▶ **Pixel coordinate grounding data**:

# # # # # # #

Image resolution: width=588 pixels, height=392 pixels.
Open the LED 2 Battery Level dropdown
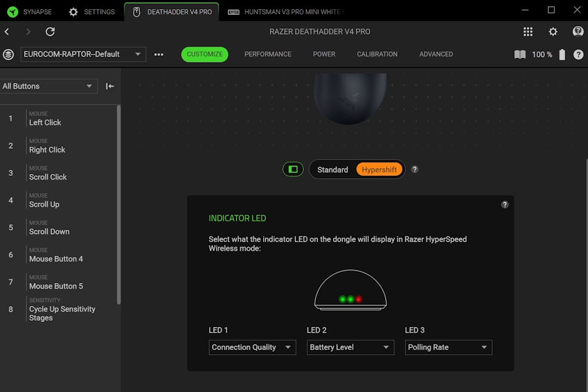coord(350,347)
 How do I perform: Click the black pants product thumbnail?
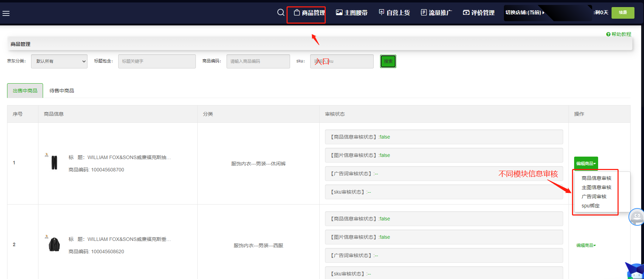[54, 163]
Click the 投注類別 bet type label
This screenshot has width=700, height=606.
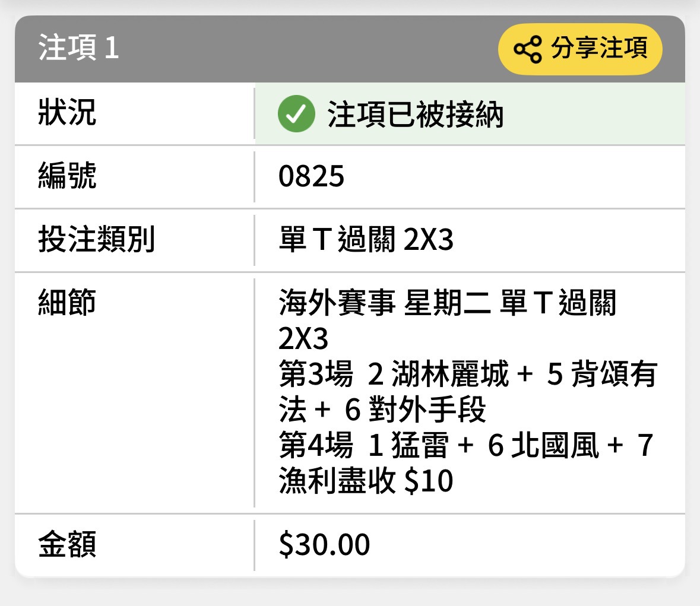point(96,239)
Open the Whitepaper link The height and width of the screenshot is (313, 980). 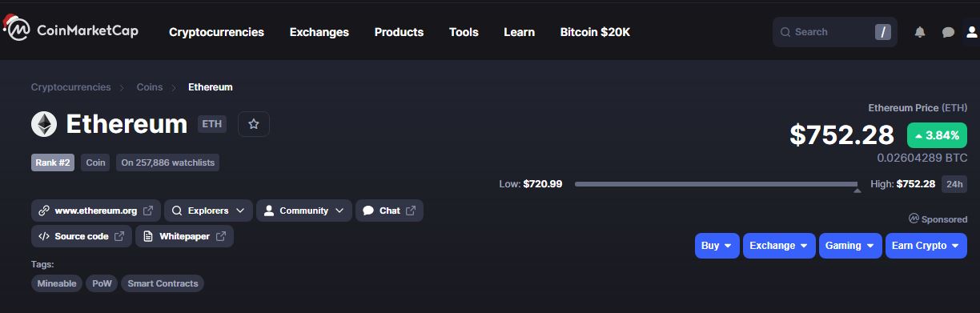click(184, 236)
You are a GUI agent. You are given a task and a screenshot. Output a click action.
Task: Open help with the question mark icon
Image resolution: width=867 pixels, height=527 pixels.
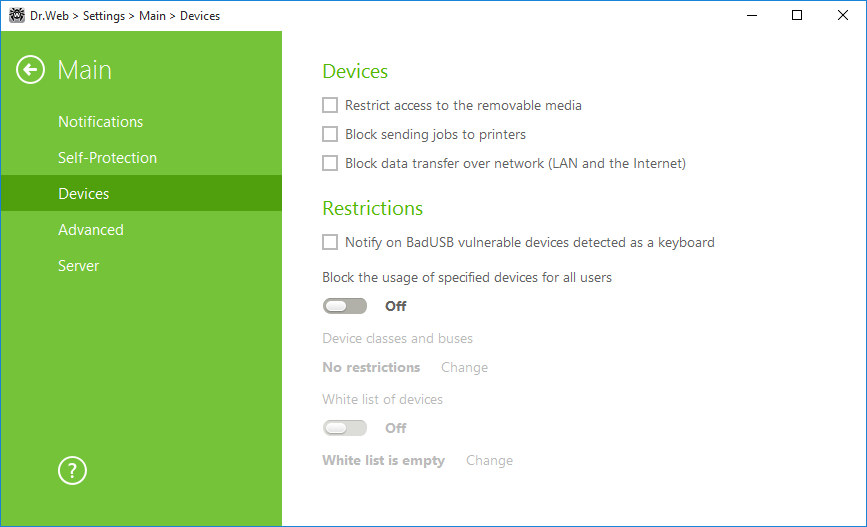pyautogui.click(x=72, y=471)
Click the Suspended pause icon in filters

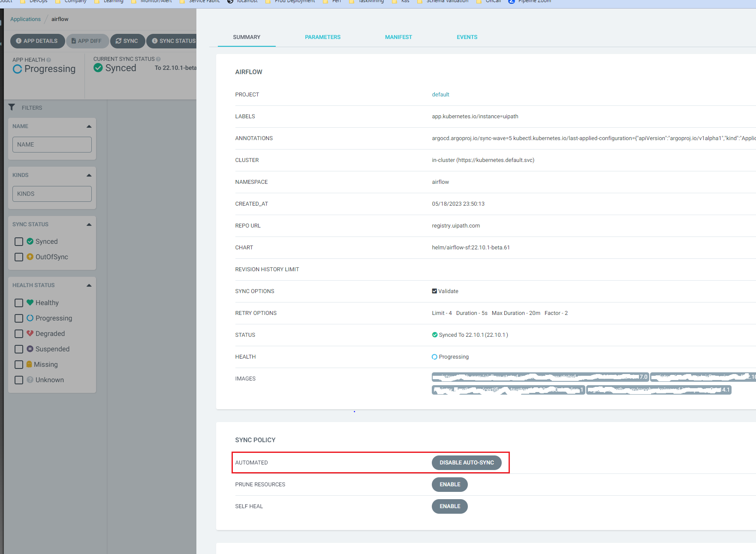[x=30, y=349]
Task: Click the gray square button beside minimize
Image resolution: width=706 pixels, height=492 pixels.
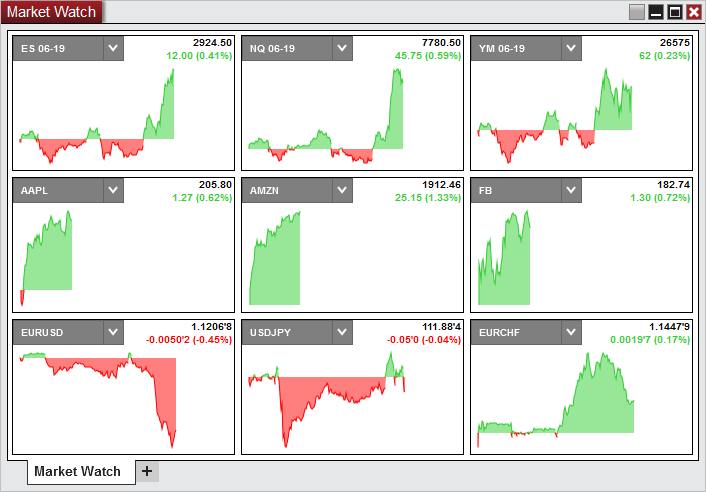Action: pos(637,12)
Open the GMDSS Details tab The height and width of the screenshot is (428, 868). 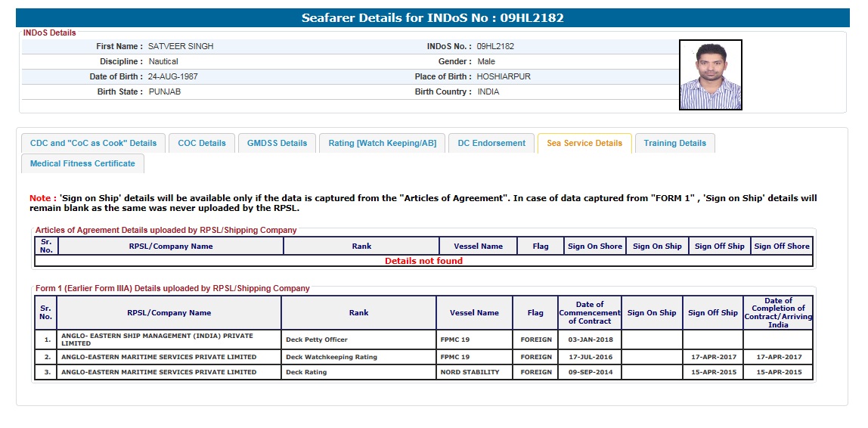point(277,143)
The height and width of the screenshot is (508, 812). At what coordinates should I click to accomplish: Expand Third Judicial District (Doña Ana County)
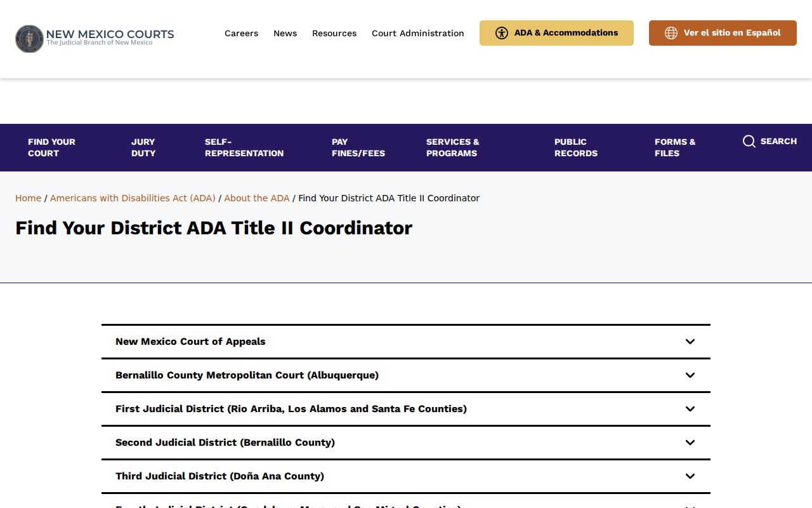406,476
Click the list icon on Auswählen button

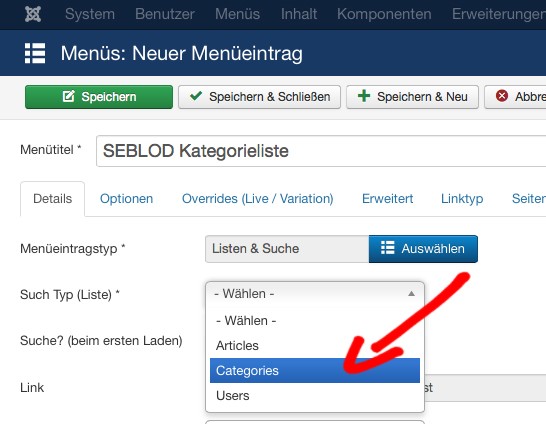point(388,248)
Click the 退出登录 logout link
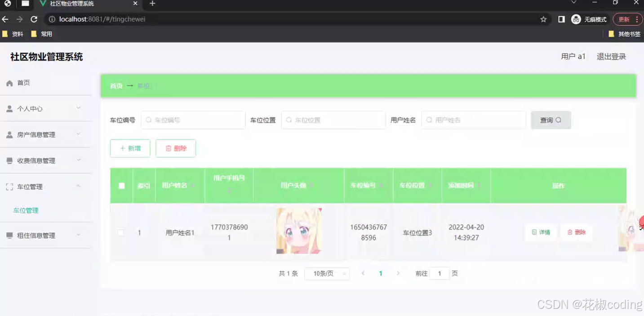 (610, 56)
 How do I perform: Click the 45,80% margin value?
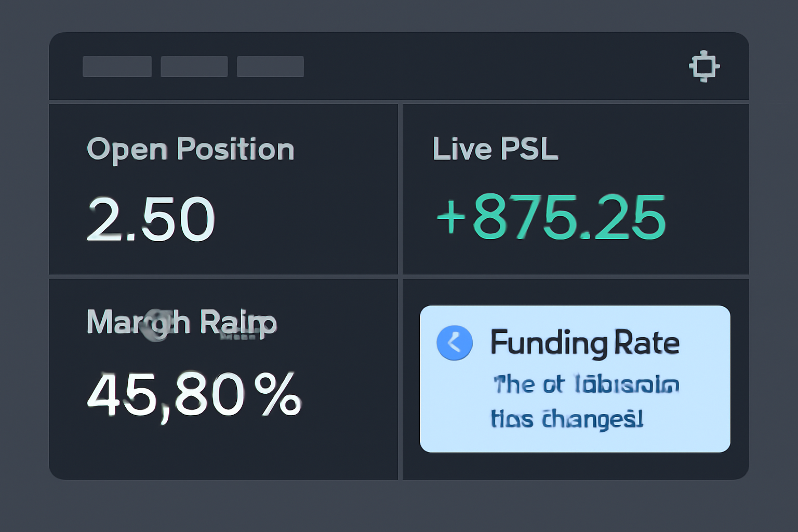[193, 394]
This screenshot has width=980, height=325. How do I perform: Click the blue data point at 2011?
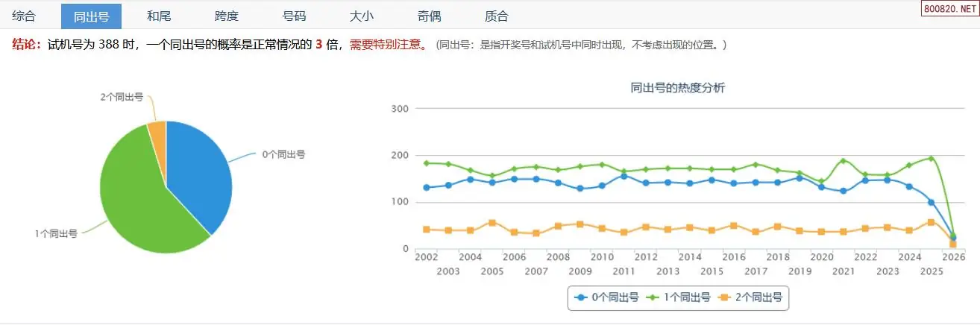[624, 176]
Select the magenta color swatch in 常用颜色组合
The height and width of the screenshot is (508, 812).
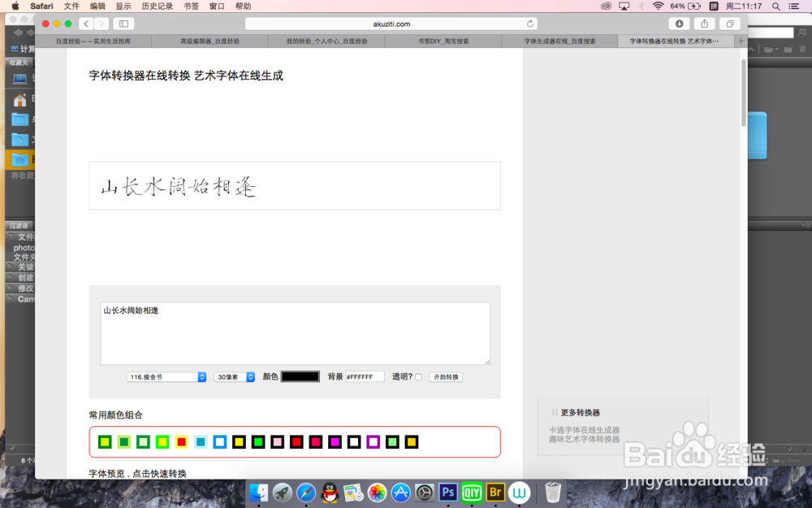point(335,441)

# # # # # # #

▶ **HOW TO COMPLETE THIS TASK**: Using the records above, return word for word the lines that begin at the one containing "You are a GUI" and end at the one containing "Task: Click the", both of them included and no pictures.

▶ **EXERCISE SOLUTION**:
You are a GUI agent. You are given a task and a screenshot. Output a click action.
Task: Open help with the question mark icon
Image resolution: width=867 pixels, height=527 pixels.
pyautogui.click(x=72, y=471)
Click the Suspended pause icon in filters

[x=30, y=349]
Task: Click the gray square button beside minimize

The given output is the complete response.